Вошел управляющий Николай Иваныч, серенький, озабоченный, взглянул на капот хозяина, на его ноги в кольцах, часы на лбу, вздохнул и сказал с упреком:
– Время-то теперь уж больно горячее, Дмитрий Петрович. Вы бы уж лучше после.
– Что после?
– Да вообще… развлекались.
– Дорогой мой! Стиль – прежде всего. Без стиля жить нельзя. Каждая лопата имеет свой стиль. Без стиля даже лопата погибнет.
Он поправил часы на лбу и пошевелил пальцами ног.
– Вы, Николай Иваныч, человек интеллигентный. Вы должны со мной согласиться.
Николай Иваныч вздохнул и сказал с упреком:
– В поле не проедете? Нынче восемьдесят баб жнут.
– Жнут? Мак и васильки?
– Рожь жнут, – вздохнул Николай Иваныч. – Велели бы запрячь шарабан, а то потом жарко будет.
– Это хорошо. Это я приемлю. Отрок!
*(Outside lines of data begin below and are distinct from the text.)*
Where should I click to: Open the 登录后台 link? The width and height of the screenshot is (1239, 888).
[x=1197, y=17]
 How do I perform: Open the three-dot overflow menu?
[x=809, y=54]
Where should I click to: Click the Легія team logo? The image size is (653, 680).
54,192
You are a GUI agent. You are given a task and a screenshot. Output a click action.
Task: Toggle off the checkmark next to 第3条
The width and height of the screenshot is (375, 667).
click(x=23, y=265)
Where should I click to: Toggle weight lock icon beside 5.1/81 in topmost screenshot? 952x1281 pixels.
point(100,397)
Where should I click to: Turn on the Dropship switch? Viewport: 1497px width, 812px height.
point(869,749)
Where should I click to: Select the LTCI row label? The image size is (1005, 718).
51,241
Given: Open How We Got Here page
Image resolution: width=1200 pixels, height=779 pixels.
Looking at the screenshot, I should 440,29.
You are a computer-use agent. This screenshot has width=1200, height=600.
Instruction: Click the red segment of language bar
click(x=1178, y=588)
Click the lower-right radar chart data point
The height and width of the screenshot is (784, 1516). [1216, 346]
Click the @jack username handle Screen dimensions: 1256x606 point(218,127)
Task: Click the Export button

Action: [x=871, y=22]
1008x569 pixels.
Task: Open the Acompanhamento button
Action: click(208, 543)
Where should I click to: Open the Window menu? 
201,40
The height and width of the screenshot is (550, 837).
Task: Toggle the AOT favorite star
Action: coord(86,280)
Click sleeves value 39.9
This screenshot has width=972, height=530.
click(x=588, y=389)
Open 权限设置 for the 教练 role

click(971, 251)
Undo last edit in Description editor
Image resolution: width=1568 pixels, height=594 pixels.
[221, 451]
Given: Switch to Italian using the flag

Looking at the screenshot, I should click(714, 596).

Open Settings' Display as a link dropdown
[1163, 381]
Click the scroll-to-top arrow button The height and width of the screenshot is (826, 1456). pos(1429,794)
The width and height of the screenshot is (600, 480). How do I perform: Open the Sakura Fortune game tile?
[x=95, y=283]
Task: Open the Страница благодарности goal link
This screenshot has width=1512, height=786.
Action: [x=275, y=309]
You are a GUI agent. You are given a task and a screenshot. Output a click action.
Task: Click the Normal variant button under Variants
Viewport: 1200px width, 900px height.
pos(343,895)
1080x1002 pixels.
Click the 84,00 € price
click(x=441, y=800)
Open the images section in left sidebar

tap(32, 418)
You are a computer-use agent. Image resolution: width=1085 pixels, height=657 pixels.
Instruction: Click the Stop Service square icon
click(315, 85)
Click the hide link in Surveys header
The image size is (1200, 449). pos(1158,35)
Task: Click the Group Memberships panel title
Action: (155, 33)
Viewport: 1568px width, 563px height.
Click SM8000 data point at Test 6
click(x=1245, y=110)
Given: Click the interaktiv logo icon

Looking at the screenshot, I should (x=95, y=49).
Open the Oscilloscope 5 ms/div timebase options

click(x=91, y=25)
Коня!
– Шарабан прикажете? – выпучил глаза рыжий парень.
– Ты сказал! – ответил Дмитрий Петрович с жестом Петрония.
– Так вы переоденьтесь, я подожду, – вздохнул управляющий.
Дмитрий Петрович машинально пошел одеваться.
Снял кольца, надел сапоги, косоворотку, картуз.
Сели в шарабан. Управляющий причмокнул, лошадь тронула, и Дмитрий Петрович невольно подбоченился.
– Эх-ма! Хороша ты, мать сыра земля!
Но тут же устыдился и сказал тоном Петрония:
– На коленице, о друг, следовало бы ехать стоя.
Выехали на поля.
Замелькали, то подымаясь над желтыми колосьями, то опускаясь за них, пестрые платки жниц.
Где-то с краю зазвенела, переливаясь, визгливая и укающая бабья песня.
И снова подбоченился Дмитрий Петрович, усмехнулся, шевельнул бровью, ухарски заломил картуз и ткнул локтем в бок Николая Иваныча.
– А что, Пахомыч, уродил нынче Бог овсеца хорошего, – сказал он, указывая на полосу гречихи. – Ась?
Управляющий молчал.
– Этаких бы овсов побольше, так и помирать не надо. Правда аль нет, Пахомыч? Ась? Прости, если что неладно согрубил.
– Овес плох в этом году, – уныло ответил Николай Иваныч. – Покупать придется.
– А ты, Пахомыч, не тужи, – не унимался Дмитрий Петрович. – Чать, сам знаешь: быль молодцу не укор.
Он спрыгнул с шарабана и молодецки зашагал по сжатому полю.
– Здорово, молодицы!
Сел на копну и долго пел, фальшивя и перевирая слова, единственную русскую песню, какую знал:
Во саду ли, в огороде
Собачка гуляла,
Ноги тонки, боки звонки,
Хвостик закорючкой.
Потом сказал сам себе:
– Эх, малый, спроворить бы сюда жбан доброго квасу нутро пополировать.
Прибежал рыжий Савелка звать к завтраку.
– Може, прикажете еще васильков нарвать, – осведомился парень. – Там Никита принес охапку, да не знает, куда ее девать. Пелагея говорит, припарки из их делать будете. Так можем еще нарвать.